Segundo ela, os serviços são prestados por voluntários e através de parcerias com faculdades de ensino da região são realizados atendimentos gratuitos nas áreas de integração sensorial, terapia ocupacional, fonoaudiologia, psicologia, psicopedagogia, neurologia, além de dinâmicas de grupos.
O Nicolas, filho mais velho da Rejane, faz parte da Anda desde fevereiro de 2018. Para a mãe, a entidade é extremamente importante, pois foi lá que ela conheceu pais e terapeutas que lutam pela mesma causa dela. “Através da convivência de mães de crianças autistas, e até mesmo com os próprios autistas na associação, aprendi muito sobre valores importantes.
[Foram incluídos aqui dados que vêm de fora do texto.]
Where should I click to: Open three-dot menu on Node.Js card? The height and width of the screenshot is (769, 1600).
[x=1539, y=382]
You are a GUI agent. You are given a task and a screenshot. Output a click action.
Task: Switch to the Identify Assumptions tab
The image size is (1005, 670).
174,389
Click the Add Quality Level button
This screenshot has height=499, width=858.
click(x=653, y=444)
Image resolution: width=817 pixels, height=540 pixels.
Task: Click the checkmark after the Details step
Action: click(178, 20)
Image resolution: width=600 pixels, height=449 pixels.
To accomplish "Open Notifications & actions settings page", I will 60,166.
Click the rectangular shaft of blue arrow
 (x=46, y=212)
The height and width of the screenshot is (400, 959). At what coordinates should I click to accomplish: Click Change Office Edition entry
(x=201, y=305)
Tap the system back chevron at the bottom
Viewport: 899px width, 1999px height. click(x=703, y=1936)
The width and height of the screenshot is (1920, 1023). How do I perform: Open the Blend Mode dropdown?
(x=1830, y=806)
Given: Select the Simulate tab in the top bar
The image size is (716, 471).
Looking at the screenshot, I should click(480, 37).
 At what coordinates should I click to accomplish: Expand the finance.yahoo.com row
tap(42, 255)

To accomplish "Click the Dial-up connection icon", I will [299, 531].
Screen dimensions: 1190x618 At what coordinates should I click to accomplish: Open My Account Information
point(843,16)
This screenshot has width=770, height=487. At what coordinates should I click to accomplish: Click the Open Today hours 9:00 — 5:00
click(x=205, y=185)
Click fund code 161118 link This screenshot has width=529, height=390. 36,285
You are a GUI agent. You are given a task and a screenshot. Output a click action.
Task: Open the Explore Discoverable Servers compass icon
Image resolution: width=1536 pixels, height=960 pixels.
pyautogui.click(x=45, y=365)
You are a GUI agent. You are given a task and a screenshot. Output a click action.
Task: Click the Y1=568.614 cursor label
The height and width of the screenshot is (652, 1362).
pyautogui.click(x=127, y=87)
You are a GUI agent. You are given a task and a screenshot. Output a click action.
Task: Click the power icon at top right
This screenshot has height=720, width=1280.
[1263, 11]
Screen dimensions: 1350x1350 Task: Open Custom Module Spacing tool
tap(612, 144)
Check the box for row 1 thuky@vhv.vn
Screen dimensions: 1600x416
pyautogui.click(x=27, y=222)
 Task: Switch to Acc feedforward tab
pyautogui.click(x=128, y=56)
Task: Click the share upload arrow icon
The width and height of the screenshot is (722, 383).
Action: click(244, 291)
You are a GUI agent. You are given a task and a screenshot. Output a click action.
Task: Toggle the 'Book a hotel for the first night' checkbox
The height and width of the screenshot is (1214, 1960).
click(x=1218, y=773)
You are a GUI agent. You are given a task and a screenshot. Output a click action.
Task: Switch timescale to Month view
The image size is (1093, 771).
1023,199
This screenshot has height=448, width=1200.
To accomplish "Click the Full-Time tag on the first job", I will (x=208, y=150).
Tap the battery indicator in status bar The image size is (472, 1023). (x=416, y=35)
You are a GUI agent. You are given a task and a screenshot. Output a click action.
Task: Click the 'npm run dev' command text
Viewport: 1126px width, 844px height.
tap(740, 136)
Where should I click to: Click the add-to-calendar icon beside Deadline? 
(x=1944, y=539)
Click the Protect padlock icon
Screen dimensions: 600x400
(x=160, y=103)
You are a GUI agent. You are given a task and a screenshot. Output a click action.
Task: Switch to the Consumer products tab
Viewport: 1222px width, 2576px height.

Além de oferecer suporte terapêutico para crianças autistas, a Anda também apoia as mães o que é importante para nós”.
Hoje, com quase seis anos, Nicolas faz acompanhamento multidisciplinar com fonoaudióloga, psicóloga comportamental, terapeuta ocupacional, psicopedagoga, e além disso, frequenta sala de recursos e faz natação duas vezes por semana. A consulta com neuropediatra são realizadas a cada três meses. “Tais tratamento foram e são importantes para o Nicolas, as terapias ajudam muito no desenvolvimento. O Nicolas avançou muito nesse quase três anos de tratamento. É um tratamento de resultado a longo prazo, mas vale muito a pena”, diz a mãe.
Para quem sente na pele a luta de uma família com um membro autista como a Rejane, fica um só recado para esse dia. “Desejo que 02 de abril seja todos os dias. Que a sociedade se conscientize e se informe sobre o autismo, pois só assim, nossos filhos autistas serão aceitos e inclusos de fato”, finaliza.
**Escrita pelo repórter Carlos Alberto Jr.